At the time of the administrative hearing, plaintiff was 39 years of age and possessed a
High School education. The Plaintiff had past relevant work (“PRW”) experience as a funeral
director (T. 143).
On March 14, 2011, the Administrative Law Judge (“ALJ”) concluded that, although
severe, plaintiff’s obesity, headaches, hypertension and mood disorder did not meet or equal any
Appendix 1 listing. T. 14. The ALJ found that plaintiff maintained the residual functional
capacity (“RFC”) to perform light work with additional restrictions. T. 16. With the assistance
of a vocational expert, the ALJ then determined Plaintiff could perform the requirements of
representative occupation such as machine tender, production worker, and motel maid. T. 21.
II. Applicable Law:
This court's role is to determine whether the Commissioner's findings are supported by
substantial evidence on the record as a whole. Cox v. Astrue, 495 F.3d 614, 617 (8th Cir. 2007).
Substantial evidence is less than a preponderance, but enough that a reasonable mind would find
it adequate to support the Commissioner’s decision. Id. “Our review extends beyond examining
the record to find substantial evidence in support of the ALJ’s decision; we also consider
evidence in the record that fairly detracts from that decision.” Id. As long as there is substantial
evidence in the record to support the Commissioner’s decision, the court may not reverse the
decision simply because substantial evidence exists in the record to support a contrary outcome,
or because the court would have decided the case differently. Haley v. Massanari, 258 F.3d 742,
747 (8th Cir. 2001). If the court finds it possible “to draw two inconsistent positions from the
evidence, and one of those positions represents the Secretary’s findings, the court must affirm the
decision of the Secretary.” Cox, 495 F.3d at 617 (internal quotation and alteration omitted).

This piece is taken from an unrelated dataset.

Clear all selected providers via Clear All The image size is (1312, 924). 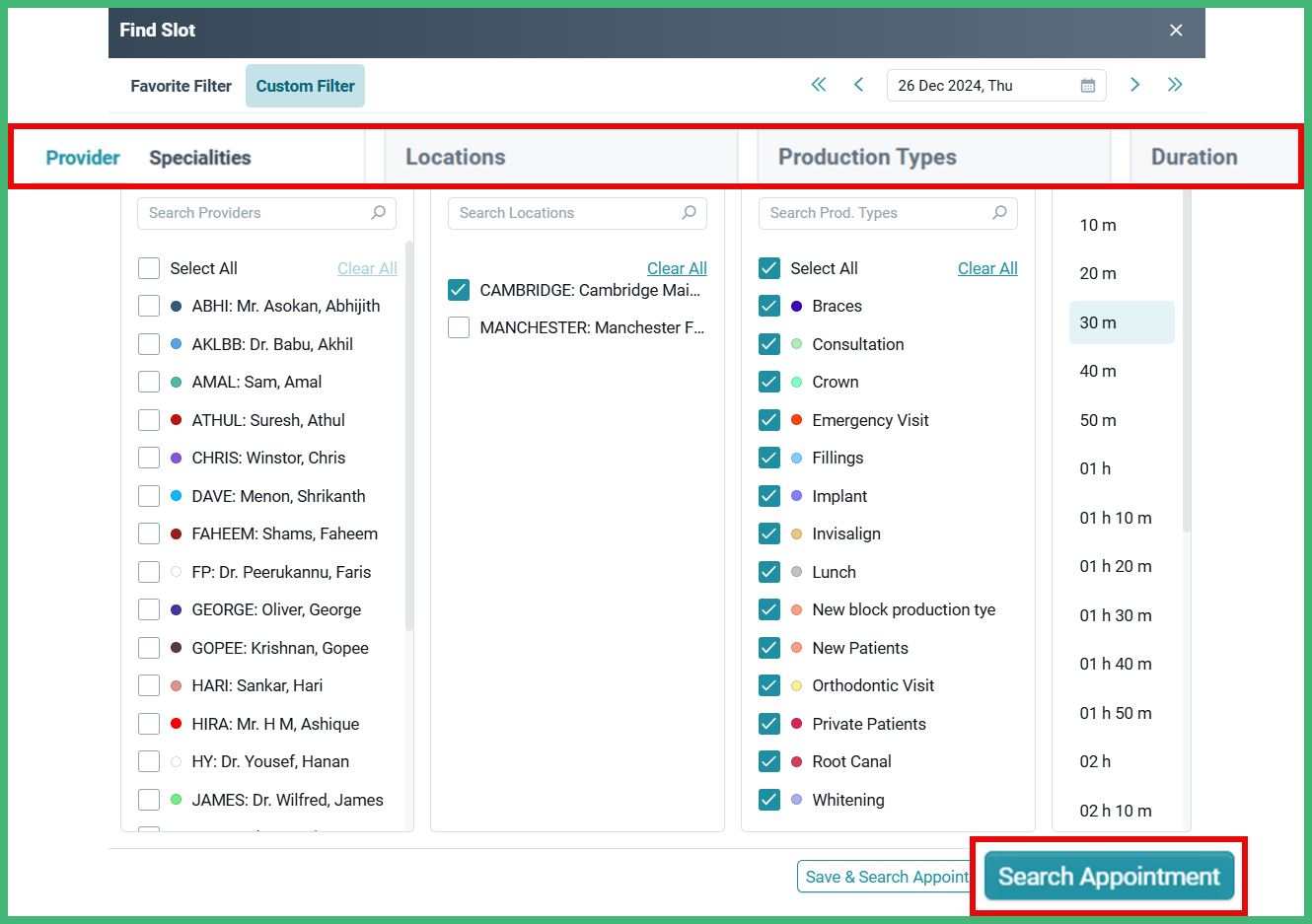(x=366, y=267)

It is well-established that a claimant for Social Security disability benefits has the burden
of proving his disability by establishing a physical or mental disability that has lasted at least one
year and that prevents him from engaging in any substantial gainful activity. Pearsall v.
Massanari, 274 F.3d 1211, 1217 (8th Cir. 2001); see 42 U.S.C. § 423(d)(1)(A), 1382c(a)(3)(A).

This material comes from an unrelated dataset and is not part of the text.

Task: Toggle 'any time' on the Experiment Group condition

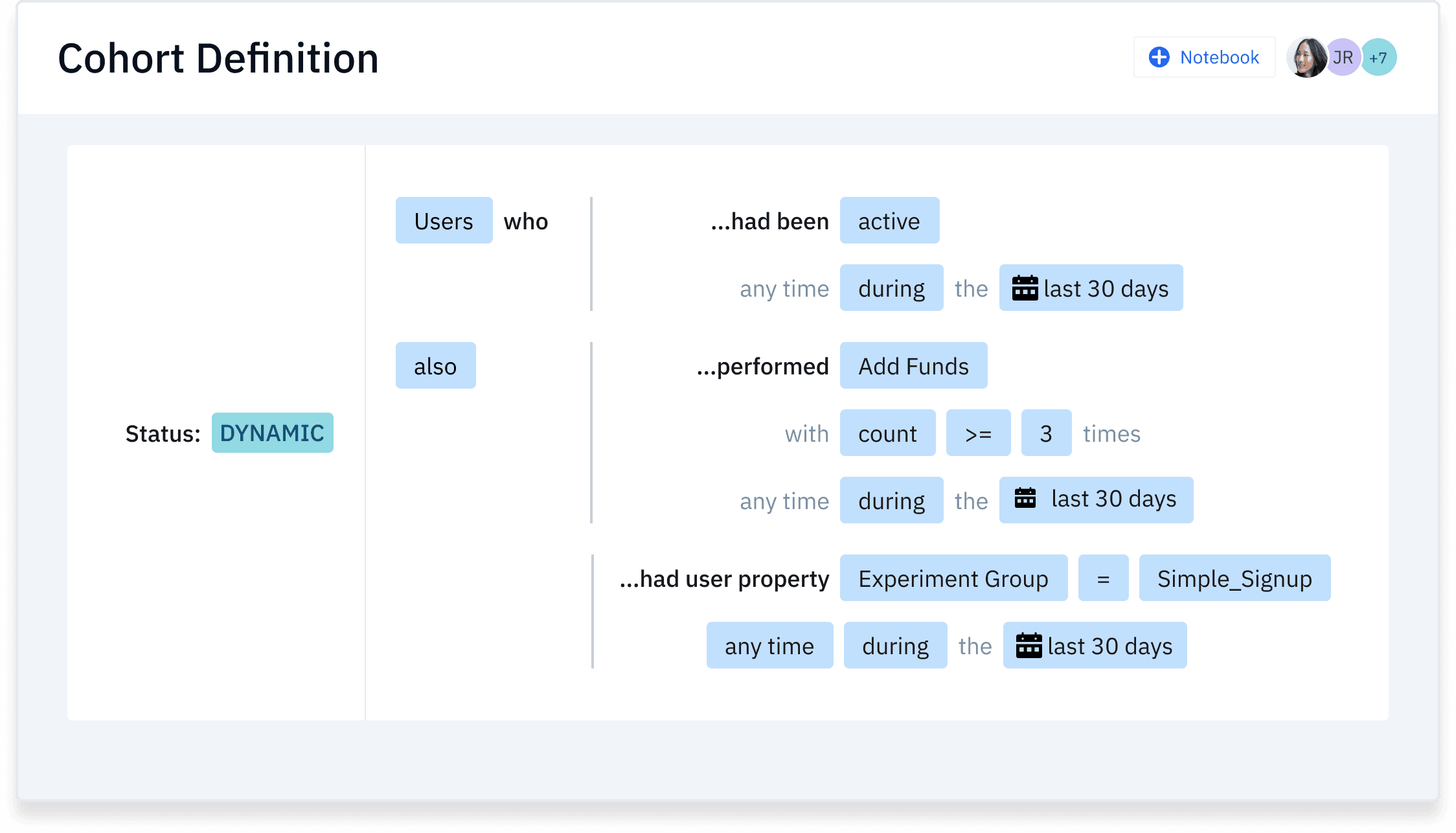Action: 769,645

The Act defines “physical or mental impairment” as “an impairment that results from anatomical,
physiological, or psychological abnormalities which are demonstrable by medically acceptable
clinical and laboratory diagnostic techniques.” 42 U.S.C. § § 423(d)(3), 1382(3)(c). A plaintiff
must show that his disability, not simply his impairment, has lasted for at least twelve
consecutive months. Titus v. Sullivan, 4 F.3d 590, 594 (8th Cir. 1993).

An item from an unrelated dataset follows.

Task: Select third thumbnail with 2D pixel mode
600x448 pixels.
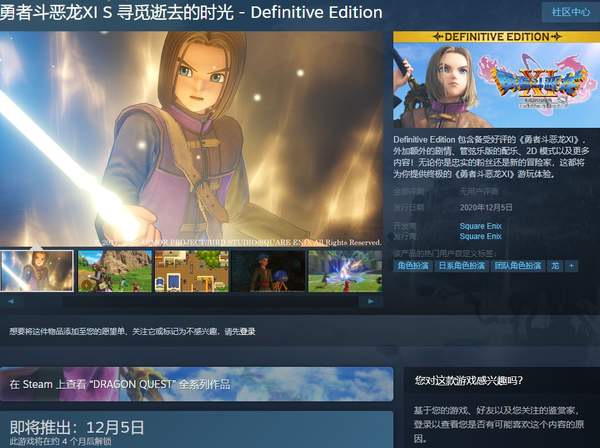Action: point(191,271)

The Commissioner’s regulations require him to apply a five-step sequential evaluation
process to each claim for disability benefits. See 20 C.F.R. § § 404.1520(a)- (f)(2003). Only if
the final stage is reached does the fact finder consider the plaintiff’s age, education, and work
experience in light of his or her residual functional capacity. See McCoy v. Schweiker, 683 F.2d
1138, 1141-42 (8th Cir. 1982); 20 C .F.R. § § 404.1520, 416.920 (2003).
A. Step Two:
The ALJ determined at step two that the Plaintiff’s obesity, headaches, hypertension and
mood disorder were severe impairments. (T. 14). The Plaintiff first contends that the ALJ should
have included her panic disorder with agoraphobia and anxiety as severe.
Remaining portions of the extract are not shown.